Carol Ruth Silver former director, Prisoner Legal Services -
San Francisco Sheriff's Department
"Drug Prohibition gives criminals an unconscionably profitable monopoly."
Carol Ruth Silver is licensed to practice law in California, before federal courts and the United States Supreme Court. Silver was elected to the San Francisco Board of Supervisors where she served three terms through 1989.

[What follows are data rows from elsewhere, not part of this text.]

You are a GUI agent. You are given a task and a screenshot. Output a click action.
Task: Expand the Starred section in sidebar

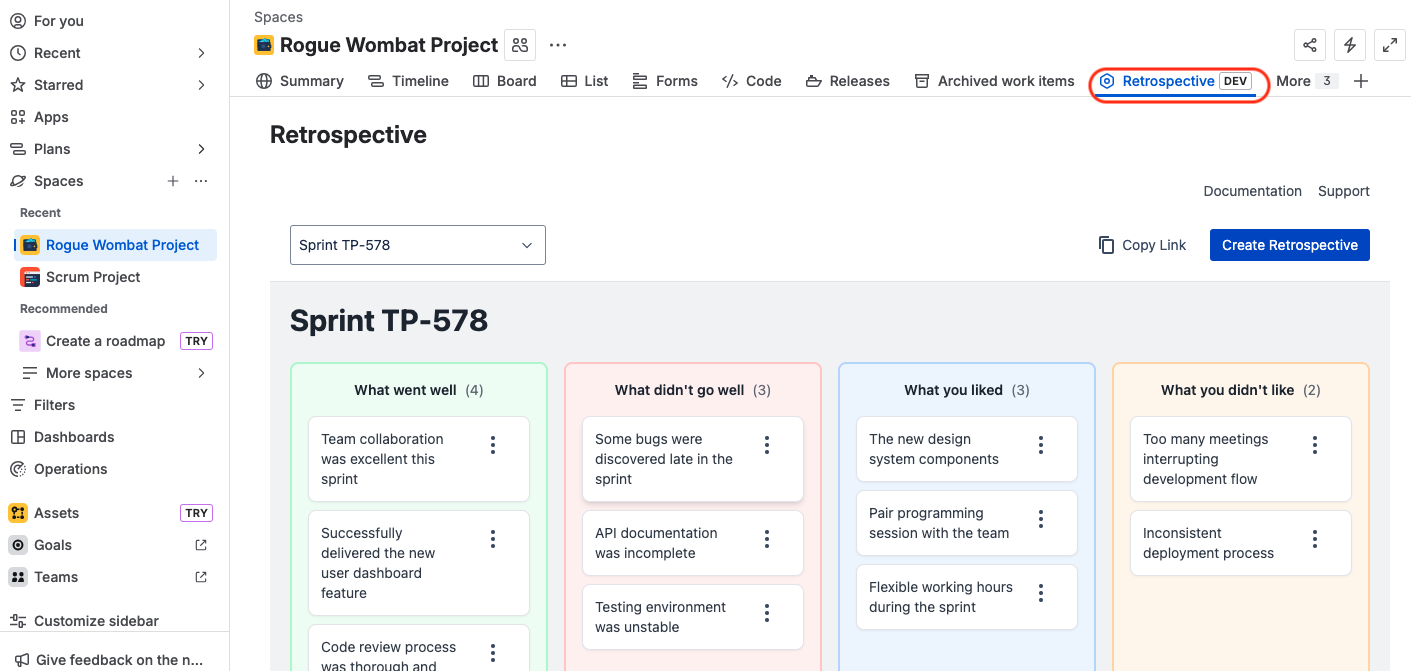199,84
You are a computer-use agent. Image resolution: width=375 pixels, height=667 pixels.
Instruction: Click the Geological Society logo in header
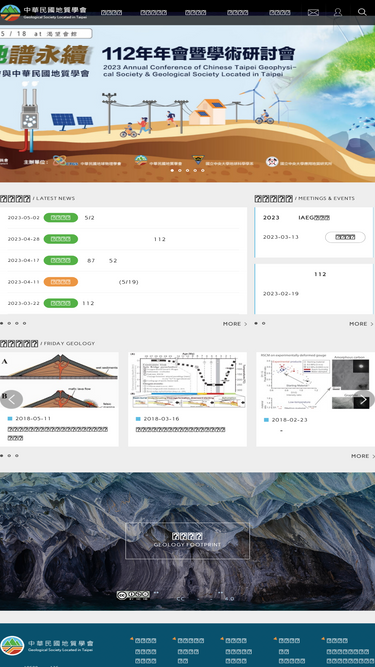point(44,12)
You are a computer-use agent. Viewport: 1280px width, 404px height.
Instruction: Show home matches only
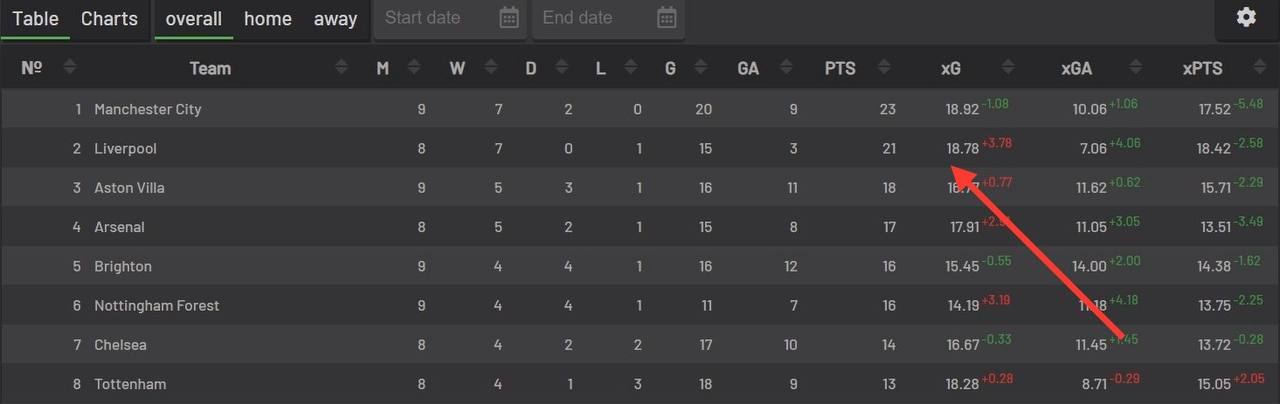click(x=268, y=19)
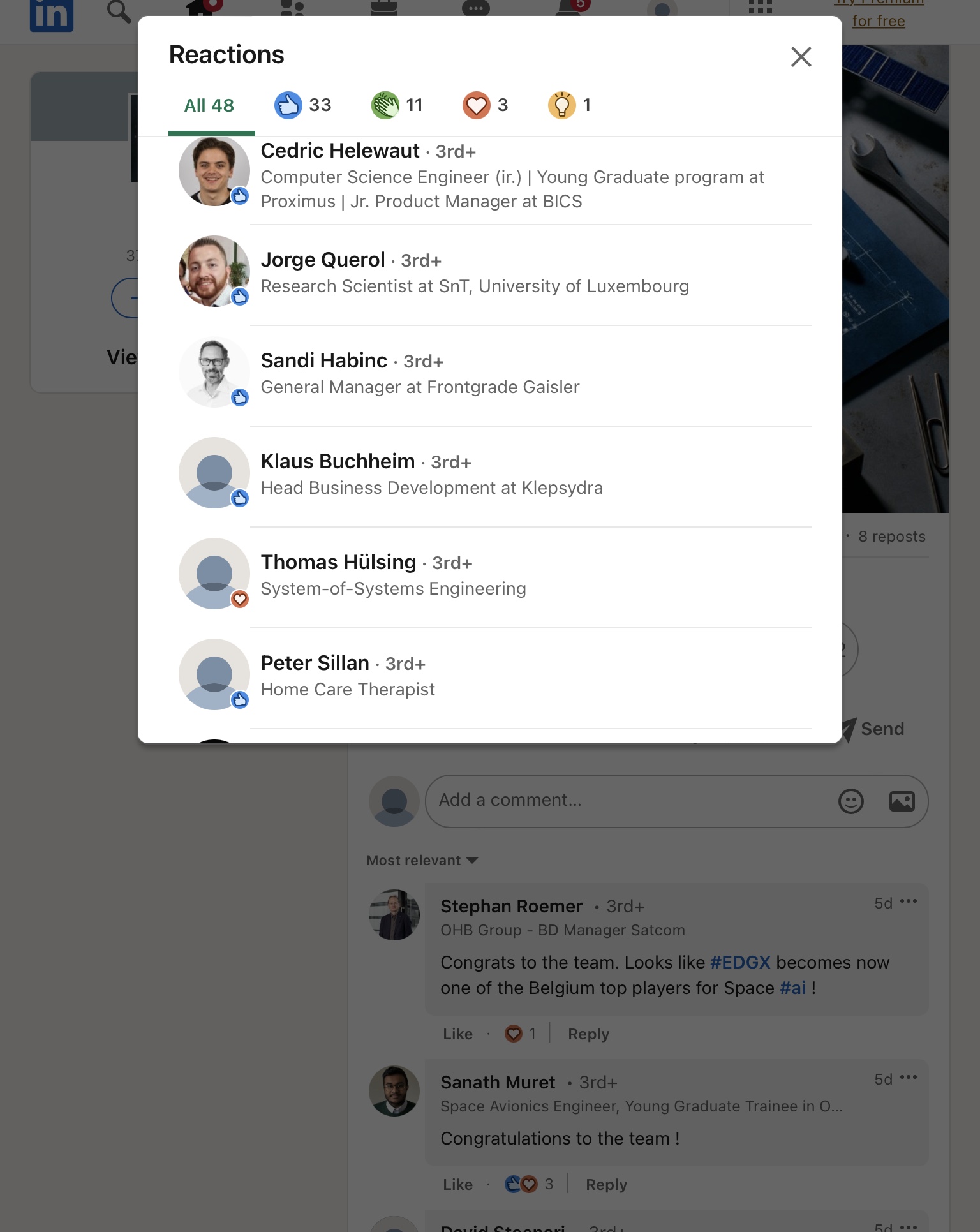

In 2007, after a robust political career, Silver accepted an appointment as Director of Prisoner Legal Services for the San Francisco Sheriff's Department, providing counsel for incarcerated men and women. In this capacity, she witnessed first-hand the ravages of the government's War on Drugs: "I came to realize that significant numbers of inmates in jail for possession of marijuana, particularly women, were suffering the permanent loss of their children, a punishment far beyond what any reasonable judicial system should impose. I became embarrassed at my own participation in the system by which they were suffering such unreasonable cruelty."

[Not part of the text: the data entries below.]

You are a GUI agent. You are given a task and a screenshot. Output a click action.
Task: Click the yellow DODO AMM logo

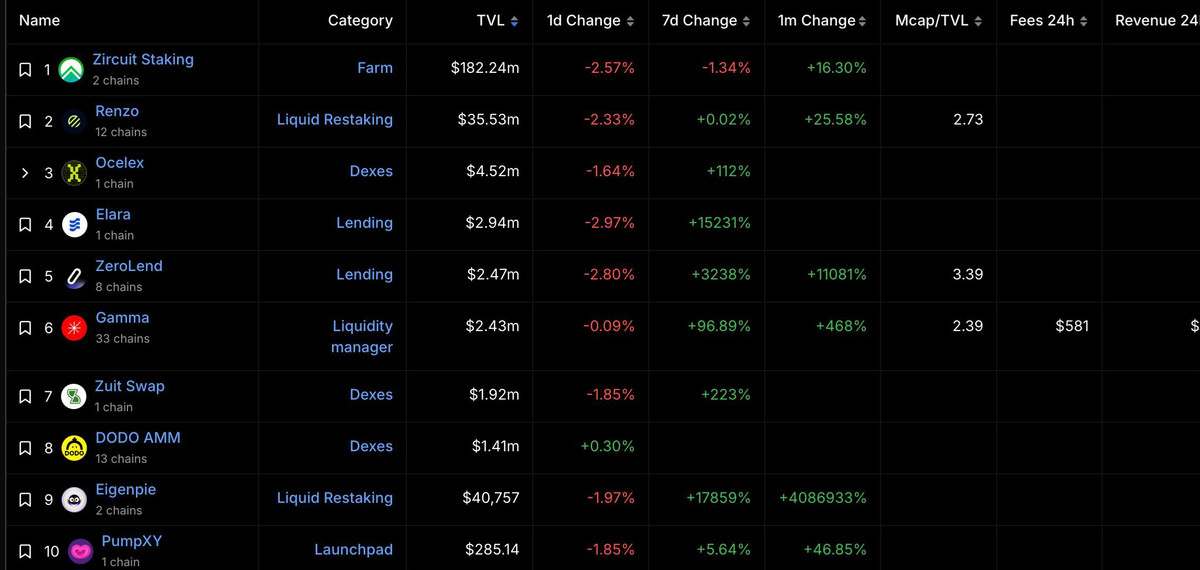(74, 448)
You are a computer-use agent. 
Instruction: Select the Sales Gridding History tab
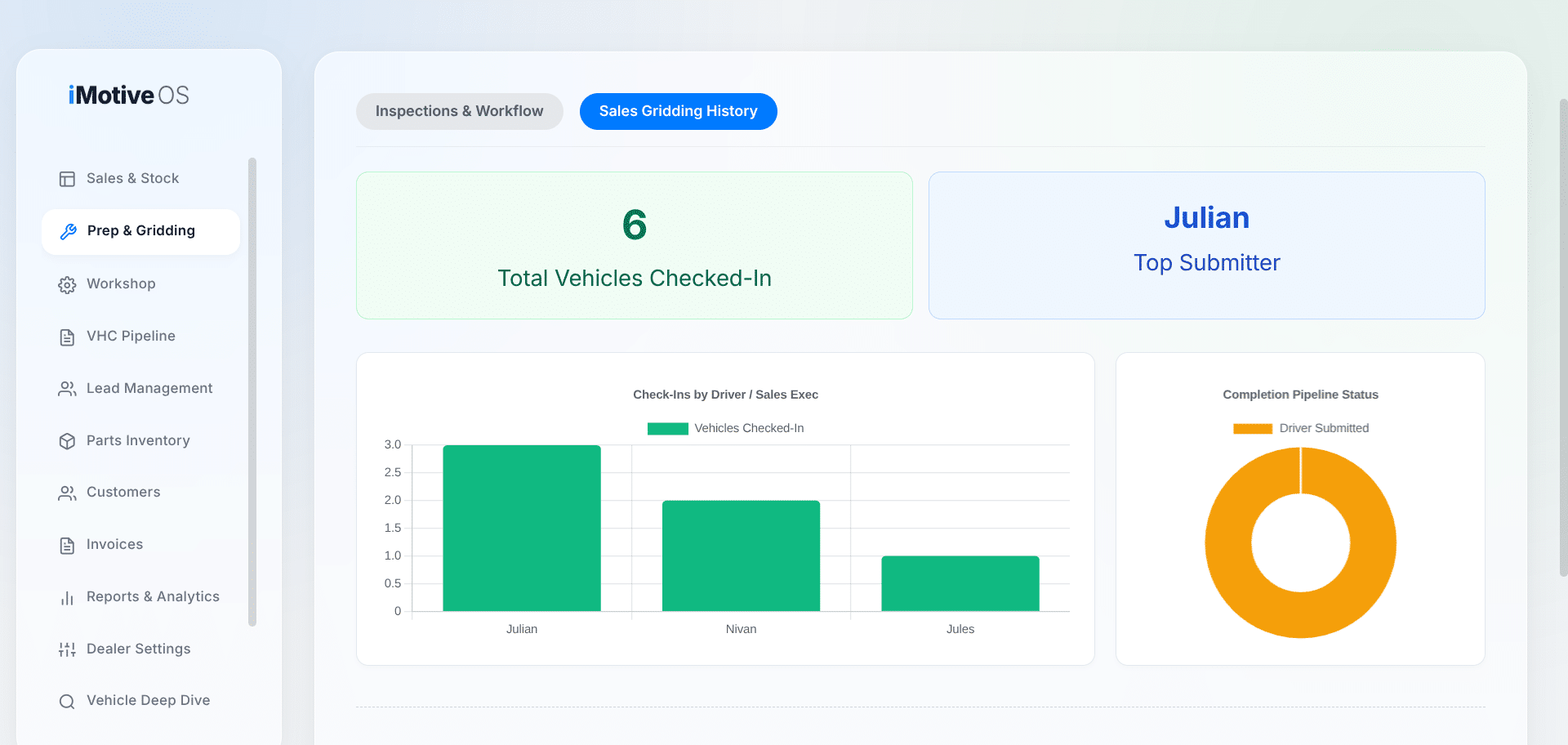[678, 111]

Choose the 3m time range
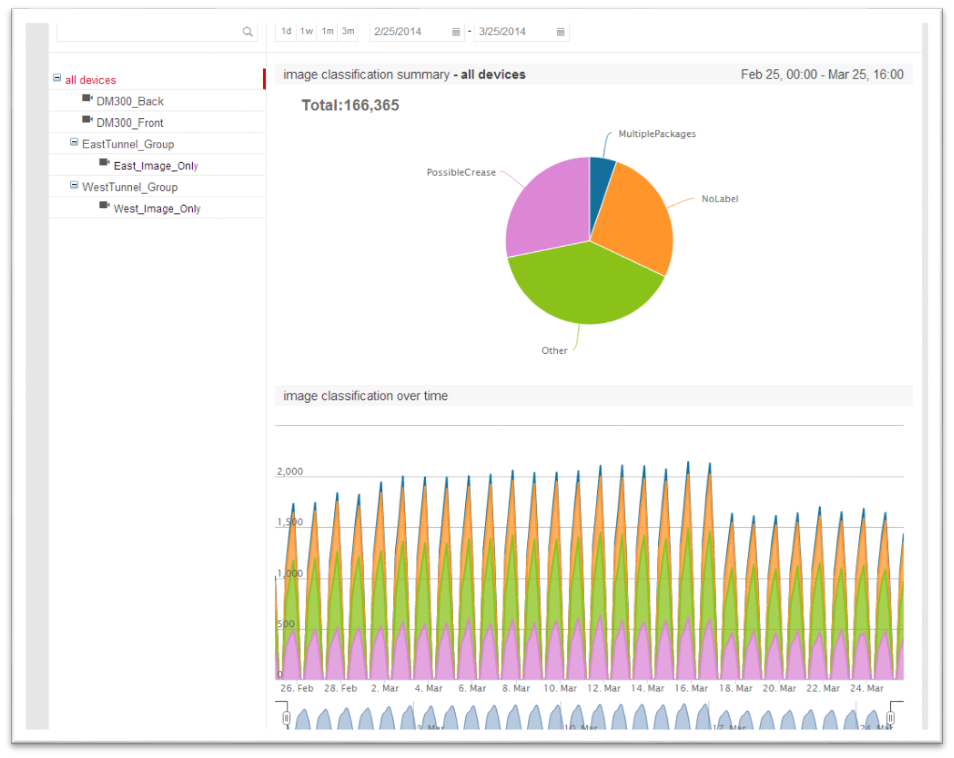click(x=347, y=32)
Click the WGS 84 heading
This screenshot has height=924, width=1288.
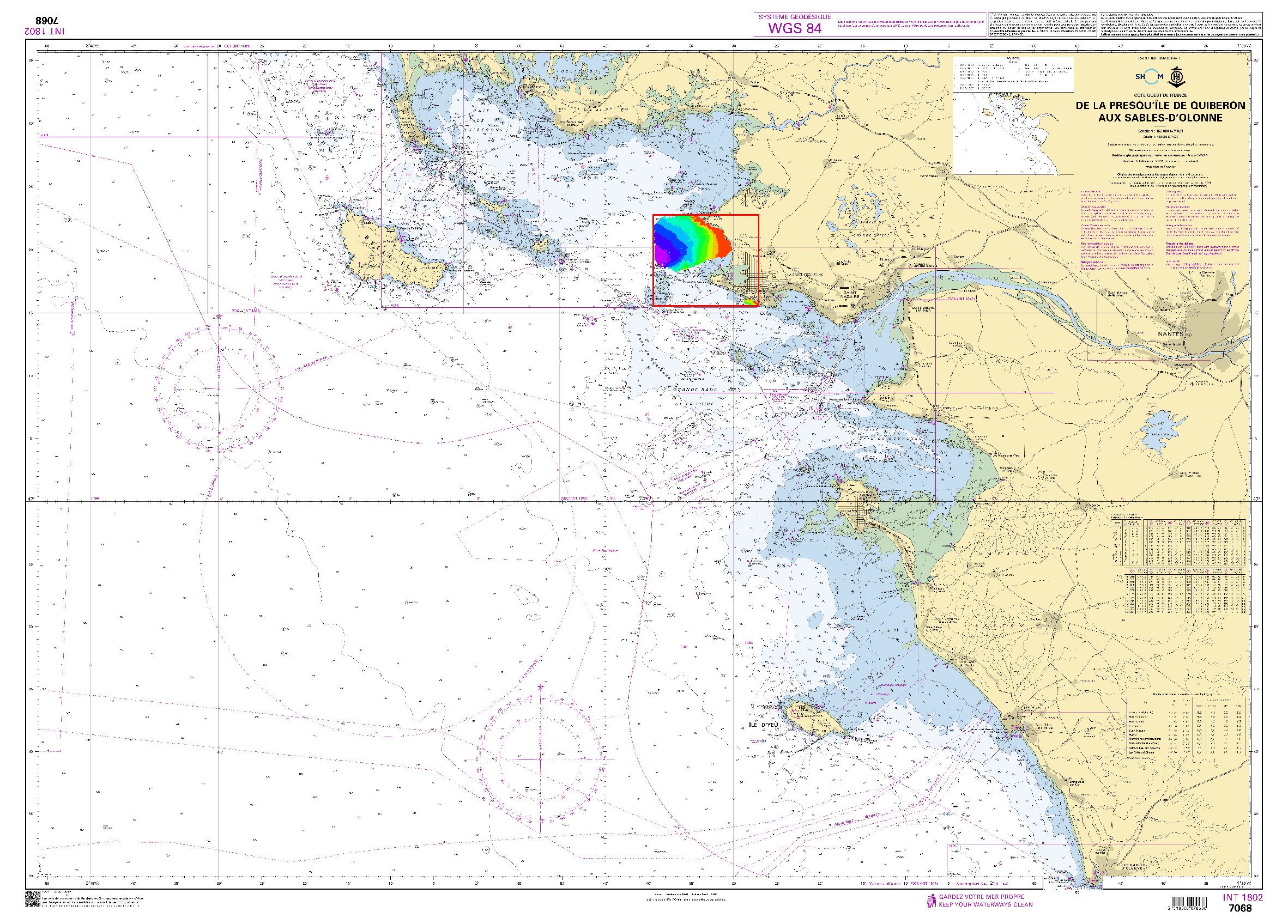(795, 28)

Unable, in good conscience, to tacitly abide by the state's drug policies, she resigned the position in 2009, informing Sheriff Mike Hennessey: "I have found myself having to bite my tongue talking to some prisoners about their nonviolent drug charges. I find it difficult to discuss their financial or child custody problems when I cannot look them in the eye and justify their being in jail.". Silver sees the "mistaken and unjust set of laws that criminalize drugs based on the failed model of alcohol prohibition" as the "direct cause" of the nation's excessive incarceration rates, especially of poor people and people of color.
According to Silver, the most important reason to end this failed policy is "the corruption that prohibition creates by giving to criminals an unconscionably profitable monopoly on a trade worth billions of dollars yearly. We corrupt our own people, families, our law enforcement officers, even our own government."
Silver hails from Boston, earned a BA with honors in 1960 from the University of Chicago and a law degree, JD, in 1964 also from Chicago. She was later a Fellow at Harvard's John F. Kennedy School of Government. Her extensive civic and philanthropic activities stem from a deep and enduring sense of social justice. Silver was among the Freedom Riders who challenged segregation in the South spending 40 days in Mississippi jails and was one of the first attorneys to head a California Rural Legal Assistance office. She devotes considerable time and energy to several diverse social justice projects. In 2002, she traveled to Afghanistan to explore ways American citizens could extend the hand of friendship to the Afghan people and, upon returning, co-founded the Afghan Friends Network and a Sister City Committee between Hayward, California and Ghazni, Afghanistan. Carol Ruth Silver was HONORED WITH the University of Chicago Alumni Association's Public Service Citation in June 2009.